Нам очень жаль, что в руки петербургского критика попал малый, а не большой вариант труда Владимира Бондаренко. Возможно, пространная книга побудила бы Н. Елисеева не только к взгляду «с птичьего полета», но и к реакции на некоторые конкретные философские пассажи. Например, на такой: «Опаснейший соблазн русской интеллигенции — путь Чаадаева, путь Печерина — близость к католичеству Вячеслава Иванова. Как тянет образованнейших русских литераторов на эту красиво оформленную гранитную дорожку... Заигрывал с католичеством Сергей Аверинцев, не избежали этого соблазна по-разному и Андрей Битов, и Олег Чухонцев. И надо четко отделить этот соблазн, это искушение от борьбы с властью, от противостояния советскому режиму». Цитата взята из очерка об Олеге Чухонцеве, названном «Плач проходящего мимо Родины».
Сам Бондаренко, конечно, мимо Родины не проходит и соблазнов избегает, ибо, как мы узнаём из послесловной заметки «Об авторе», «соединение казачьей и поморской крови» определяет его «своенравный боевой характер» и делает его, в терминологии Л. Н. Гумилева, «пассионарным типом».

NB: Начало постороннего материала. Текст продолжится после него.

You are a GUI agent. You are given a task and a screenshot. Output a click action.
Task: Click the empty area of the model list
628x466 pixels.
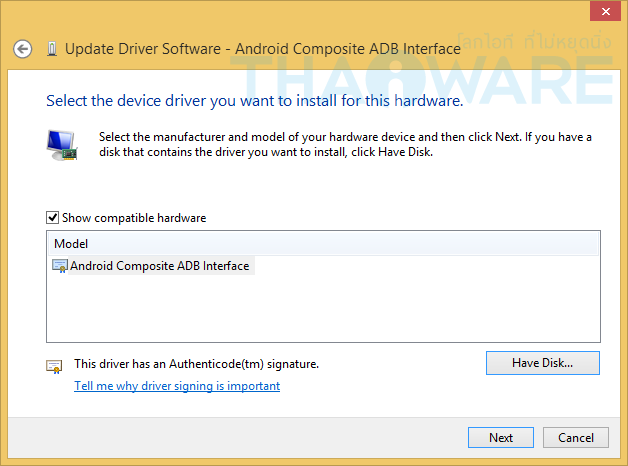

Короче говоря, читателю было бы интересно узнать, как проводит Вл. Бондаренко хирургическую операцию «различения духов» и соблазнов в отношении каждого из тех, кого угораздило родиться в кровавую отметину. Но это естественнее было бы сделать, имея перед глазами не книжку немногим более двухсот страниц, а книжищу почти в шесть с половиной сотен. Не получилось.